Whether you’ve been in the workforce for a decade or are just beginning to look at applying for jobs, it’s never a bad time to readjust your career goals. These don’t have to be major goals like an industry switch or starting up a new business, but personal goals can help zone in your focus and improve productivity.
Setting career goals can not only make you a better employee, it can also make you happier in the job. These objectives can provide a sense of fulfillment by helping you realize your full potential. They can push you to get what you want out of a position, rather than just going through the motions of going to work every day.
Goals can be as hyper-specific as getting an extra hour of sleep to feel more awake by the time you’re in the office, or as broad as getting a pay raise. If you’re struggling to pinpoint a specific area of your professional life that needs improvement, use these general goals as inspiration.
Network More – Inside and Outside of the Office
It’s no secret that networking can be a powerful tool, especially when hunting for a new job position. But networking can be useful for everybody, even if you’re not in the market for a new occupation. This can be as simple as building relationships with your coworkers – but to get the most out of these connections you can take networking to the next level. Building genuine relationships with people will have a lasting impact that can help you out down the road.
It’s also important to meet people outside of your cubicle. Explore the industry by attending events and doing research. You’re sure to stumble across helpful tips that you can incorporate in your own workplace.
Redefine Your Dream Job
Who said dream jobs are just for elementary schoolers? Now that you have a realistic grasp on who you are and what you can achieve, revisit where you would work in your wildest imagination. Ask yourself, if you could work anywhere, where would it be and what would you be doing? It’s never too late to declare a new dream!
At the very least, this will help steer you in a direction you want to be in, even if it’s a smaller scale position within the company you already work for. Find someone working in your dream position and study how they got there. For example, if you’re in the marketing industry you might look at profiles of success chief marketing officers and read their advice about thriving in the field to figure out how to take your career to the next level.
Raise Personal Expectations
Your company may have certain benchmarks you’re expected to achieve, but you should go beyond this to set personal expectations. No one knows your own strengths and weaknesses better than yourself, so use this to your advantage. Use these goals to surpass personal records and achieve new heights.
A key here is being ambitious, but realistic. Don’t set goals you know you can’t achieve, and don’t set goals without detailed plans of action.
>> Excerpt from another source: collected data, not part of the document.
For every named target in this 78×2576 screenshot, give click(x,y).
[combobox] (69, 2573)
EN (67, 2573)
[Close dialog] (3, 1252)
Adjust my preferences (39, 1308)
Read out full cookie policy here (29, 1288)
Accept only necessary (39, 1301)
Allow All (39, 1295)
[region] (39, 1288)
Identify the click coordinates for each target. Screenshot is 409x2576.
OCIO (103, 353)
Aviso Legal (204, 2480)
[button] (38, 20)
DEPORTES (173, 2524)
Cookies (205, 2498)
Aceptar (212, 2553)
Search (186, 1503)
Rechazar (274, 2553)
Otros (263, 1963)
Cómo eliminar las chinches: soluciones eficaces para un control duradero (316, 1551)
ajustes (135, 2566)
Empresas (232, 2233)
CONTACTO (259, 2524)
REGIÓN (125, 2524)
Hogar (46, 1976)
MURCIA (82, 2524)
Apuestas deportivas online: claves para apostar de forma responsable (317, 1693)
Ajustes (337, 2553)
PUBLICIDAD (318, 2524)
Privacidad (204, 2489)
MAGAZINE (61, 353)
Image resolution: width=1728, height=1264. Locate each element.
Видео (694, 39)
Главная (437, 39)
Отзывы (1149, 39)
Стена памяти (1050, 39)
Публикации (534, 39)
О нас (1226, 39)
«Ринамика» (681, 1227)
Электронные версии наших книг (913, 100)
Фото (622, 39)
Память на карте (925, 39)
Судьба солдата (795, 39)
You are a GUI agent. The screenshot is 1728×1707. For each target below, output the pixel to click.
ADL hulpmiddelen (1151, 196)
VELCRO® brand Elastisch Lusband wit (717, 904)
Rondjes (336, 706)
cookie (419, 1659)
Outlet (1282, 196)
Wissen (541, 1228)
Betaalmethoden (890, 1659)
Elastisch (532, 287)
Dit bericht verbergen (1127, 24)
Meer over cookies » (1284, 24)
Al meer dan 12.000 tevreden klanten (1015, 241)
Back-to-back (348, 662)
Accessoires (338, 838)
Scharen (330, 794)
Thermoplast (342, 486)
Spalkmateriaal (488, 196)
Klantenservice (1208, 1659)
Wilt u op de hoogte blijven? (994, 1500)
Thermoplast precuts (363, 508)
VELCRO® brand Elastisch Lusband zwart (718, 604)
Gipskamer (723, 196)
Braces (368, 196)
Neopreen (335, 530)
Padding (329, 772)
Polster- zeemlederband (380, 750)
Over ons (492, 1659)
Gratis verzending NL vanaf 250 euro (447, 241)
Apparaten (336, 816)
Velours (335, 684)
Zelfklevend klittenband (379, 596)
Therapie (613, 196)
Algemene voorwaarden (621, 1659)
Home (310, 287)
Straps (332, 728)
If you have no planned method of accomplishing new boundaries, you’ll never be able to actually achieve them – leading to nothing but disappointment and frustration.
Goals can and should look different for every individual. Objectives should be specifically tailored to the role you work in and the type of person you are. They should push you to step out of your comfort zone and become the best employee possible. With a solid plan and the motivation to achieve that goal, you will start to reap all the rewards that coincide with workplace improvement.